◆ What needs to be done: After locating the line with "Open the Santiment profile avatar", reproduce it and all following lines of the listing below exactly, stopping only at the final line.

__________

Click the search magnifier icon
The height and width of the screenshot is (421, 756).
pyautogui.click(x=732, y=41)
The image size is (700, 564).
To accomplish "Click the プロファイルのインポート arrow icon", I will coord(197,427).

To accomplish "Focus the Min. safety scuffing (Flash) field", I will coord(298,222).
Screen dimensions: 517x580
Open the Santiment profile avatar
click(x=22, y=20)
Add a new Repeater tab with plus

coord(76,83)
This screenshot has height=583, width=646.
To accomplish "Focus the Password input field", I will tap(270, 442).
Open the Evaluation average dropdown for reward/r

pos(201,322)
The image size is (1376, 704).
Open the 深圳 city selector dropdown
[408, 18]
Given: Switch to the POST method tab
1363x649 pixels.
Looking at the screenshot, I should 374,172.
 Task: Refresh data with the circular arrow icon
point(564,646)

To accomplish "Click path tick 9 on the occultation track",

__________

◆ Response box:
Open the Santiment profile avatar
click(x=22, y=20)
Add a new Repeater tab with plus

coord(76,83)
This screenshot has height=583, width=646.
To accomplish "Focus the Password input field", I will tap(270, 442).
Open the Evaluation average dropdown for reward/r

pos(201,322)
The image size is (1376, 704).
Open the 深圳 city selector dropdown
[408, 18]
Given: Switch to the POST method tab
1363x649 pixels.
Looking at the screenshot, I should 374,172.
 Task: Refresh data with the circular arrow icon
point(564,646)

To accomplish "Click path tick 9 on the occultation track",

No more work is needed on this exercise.